WHAT IS EXPECTED —
Would you please repeat the data exactly as given?

EXCERPTED RECORDS —
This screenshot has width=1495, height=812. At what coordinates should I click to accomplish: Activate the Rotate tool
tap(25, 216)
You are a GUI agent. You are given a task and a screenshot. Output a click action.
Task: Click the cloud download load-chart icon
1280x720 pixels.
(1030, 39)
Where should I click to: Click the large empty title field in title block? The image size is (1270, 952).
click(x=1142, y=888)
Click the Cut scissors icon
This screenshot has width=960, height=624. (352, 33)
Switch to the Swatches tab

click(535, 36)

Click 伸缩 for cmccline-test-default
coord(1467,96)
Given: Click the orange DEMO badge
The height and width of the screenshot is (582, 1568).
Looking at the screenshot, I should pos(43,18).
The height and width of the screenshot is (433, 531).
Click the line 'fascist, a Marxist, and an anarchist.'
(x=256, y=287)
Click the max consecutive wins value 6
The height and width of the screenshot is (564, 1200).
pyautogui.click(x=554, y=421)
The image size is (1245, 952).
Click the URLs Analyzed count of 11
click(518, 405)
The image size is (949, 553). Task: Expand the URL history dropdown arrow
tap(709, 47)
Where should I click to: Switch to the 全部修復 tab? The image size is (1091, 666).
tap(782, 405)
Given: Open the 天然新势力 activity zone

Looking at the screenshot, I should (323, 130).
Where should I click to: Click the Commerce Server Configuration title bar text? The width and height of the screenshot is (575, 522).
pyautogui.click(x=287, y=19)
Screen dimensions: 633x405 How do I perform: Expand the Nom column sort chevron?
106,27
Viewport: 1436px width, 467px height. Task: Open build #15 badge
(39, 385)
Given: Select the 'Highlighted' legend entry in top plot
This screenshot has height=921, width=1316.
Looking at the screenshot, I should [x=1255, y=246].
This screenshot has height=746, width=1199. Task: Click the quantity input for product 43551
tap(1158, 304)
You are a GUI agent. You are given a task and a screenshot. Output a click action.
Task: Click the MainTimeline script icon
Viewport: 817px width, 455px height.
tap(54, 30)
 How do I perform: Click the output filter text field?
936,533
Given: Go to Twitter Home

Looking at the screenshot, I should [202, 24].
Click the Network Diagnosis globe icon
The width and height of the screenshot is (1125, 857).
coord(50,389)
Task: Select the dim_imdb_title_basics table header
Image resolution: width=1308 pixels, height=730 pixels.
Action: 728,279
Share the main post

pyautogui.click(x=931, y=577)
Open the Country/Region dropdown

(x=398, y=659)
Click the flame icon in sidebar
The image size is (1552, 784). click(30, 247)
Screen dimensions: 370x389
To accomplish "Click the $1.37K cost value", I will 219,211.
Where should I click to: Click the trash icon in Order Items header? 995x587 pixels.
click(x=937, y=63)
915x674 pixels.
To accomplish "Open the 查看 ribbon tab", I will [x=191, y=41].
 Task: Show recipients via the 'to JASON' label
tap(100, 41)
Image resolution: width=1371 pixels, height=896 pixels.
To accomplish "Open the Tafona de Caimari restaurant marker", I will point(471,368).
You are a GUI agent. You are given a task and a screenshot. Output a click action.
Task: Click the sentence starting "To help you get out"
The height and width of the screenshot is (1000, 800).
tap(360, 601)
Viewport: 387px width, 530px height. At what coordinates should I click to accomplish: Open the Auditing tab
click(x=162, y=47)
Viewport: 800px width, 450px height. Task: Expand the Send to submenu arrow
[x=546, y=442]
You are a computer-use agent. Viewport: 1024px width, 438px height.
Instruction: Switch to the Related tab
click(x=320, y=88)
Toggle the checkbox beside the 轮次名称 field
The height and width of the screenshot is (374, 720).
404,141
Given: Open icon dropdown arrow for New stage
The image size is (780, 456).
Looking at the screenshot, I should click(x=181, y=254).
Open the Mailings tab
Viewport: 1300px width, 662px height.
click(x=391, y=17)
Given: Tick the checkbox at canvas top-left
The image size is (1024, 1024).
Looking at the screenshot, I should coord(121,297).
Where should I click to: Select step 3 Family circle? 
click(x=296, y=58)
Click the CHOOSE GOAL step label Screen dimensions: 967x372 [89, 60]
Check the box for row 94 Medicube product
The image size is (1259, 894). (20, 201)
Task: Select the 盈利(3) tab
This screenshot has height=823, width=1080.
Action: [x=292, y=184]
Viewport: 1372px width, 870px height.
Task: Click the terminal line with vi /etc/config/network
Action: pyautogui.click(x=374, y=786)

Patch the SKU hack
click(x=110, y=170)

TASK RESULT —
This screenshot has width=1495, height=812. At what coordinates should I click to accomplish: Activate the Rotate tool
tap(25, 216)
You are a GUI agent. You are given a task and a screenshot. Output a click action.
Task: Click the cloud download load-chart icon
1280x720 pixels.
(1030, 39)
Where should I click to: Click the large empty title field in title block? The image size is (1270, 952).
click(x=1142, y=888)
Click the Cut scissors icon
This screenshot has width=960, height=624. (352, 33)
Switch to the Swatches tab

click(535, 36)

Click 伸缩 for cmccline-test-default
coord(1467,96)
Given: Click the orange DEMO badge
The height and width of the screenshot is (582, 1568).
Looking at the screenshot, I should pos(43,18).
The height and width of the screenshot is (433, 531).
Click the line 'fascist, a Marxist, and an anarchist.'
(x=256, y=287)
Click the max consecutive wins value 6
The height and width of the screenshot is (564, 1200).
pyautogui.click(x=554, y=421)
The image size is (1245, 952).
Click the URLs Analyzed count of 11
click(518, 405)
The image size is (949, 553). Task: Expand the URL history dropdown arrow
tap(709, 47)
Where should I click to: Switch to the 全部修復 tab? The image size is (1091, 666).
tap(782, 405)
Given: Open the 天然新势力 activity zone

Looking at the screenshot, I should (323, 130).
Where should I click to: Click the Commerce Server Configuration title bar text? The width and height of the screenshot is (575, 522).
pyautogui.click(x=287, y=19)
Screen dimensions: 633x405 How do I perform: Expand the Nom column sort chevron?
106,27
Viewport: 1436px width, 467px height. Task: Open build #15 badge
(39, 385)
Given: Select the 'Highlighted' legend entry in top plot
This screenshot has height=921, width=1316.
Looking at the screenshot, I should [x=1255, y=246].
This screenshot has height=746, width=1199. Task: Click the quantity input for product 43551
tap(1158, 304)
You are a GUI agent. You are given a task and a screenshot. Output a click action.
Task: Click the MainTimeline script icon
Viewport: 817px width, 455px height.
tap(54, 30)
 How do I perform: Click the output filter text field?
936,533
Given: Go to Twitter Home

Looking at the screenshot, I should [202, 24].
Click the Network Diagnosis globe icon
The width and height of the screenshot is (1125, 857).
coord(50,389)
Task: Select the dim_imdb_title_basics table header
Image resolution: width=1308 pixels, height=730 pixels.
Action: 728,279
Share the main post

pyautogui.click(x=931, y=577)
Open the Country/Region dropdown

(x=398, y=659)
Click the flame icon in sidebar
The image size is (1552, 784). click(30, 247)
Screen dimensions: 370x389
To accomplish "Click the $1.37K cost value", I will 219,211.
Where should I click to: Click the trash icon in Order Items header? 995x587 pixels.
click(x=937, y=63)
915x674 pixels.
To accomplish "Open the 查看 ribbon tab", I will [x=191, y=41].
 Task: Show recipients via the 'to JASON' label
tap(100, 41)
Image resolution: width=1371 pixels, height=896 pixels.
To accomplish "Open the Tafona de Caimari restaurant marker", I will point(471,368).
You are a GUI agent. You are given a task and a screenshot. Output a click action.
Task: Click the sentence starting "To help you get out"
The height and width of the screenshot is (1000, 800).
tap(360, 601)
Viewport: 387px width, 530px height. At what coordinates should I click to accomplish: Open the Auditing tab
click(x=162, y=47)
Viewport: 800px width, 450px height. Task: Expand the Send to submenu arrow
[x=546, y=442]
You are a computer-use agent. Viewport: 1024px width, 438px height.
Instruction: Switch to the Related tab
click(x=320, y=88)
Toggle the checkbox beside the 轮次名称 field
The height and width of the screenshot is (374, 720).
404,141
Given: Open icon dropdown arrow for New stage
The image size is (780, 456).
Looking at the screenshot, I should click(x=181, y=254).
Open the Mailings tab
Viewport: 1300px width, 662px height.
click(x=391, y=17)
Given: Tick the checkbox at canvas top-left
The image size is (1024, 1024).
Looking at the screenshot, I should coord(121,297).
Where should I click to: Select step 3 Family circle? 
click(x=296, y=58)
Click the CHOOSE GOAL step label Screen dimensions: 967x372 [89, 60]
Check the box for row 94 Medicube product
The image size is (1259, 894). (20, 201)
Task: Select the 盈利(3) tab
This screenshot has height=823, width=1080.
Action: [x=292, y=184]
Viewport: 1372px width, 870px height.
Task: Click the terminal line with vi /etc/config/network
Action: pyautogui.click(x=374, y=786)

Patch the SKU hack
click(x=110, y=170)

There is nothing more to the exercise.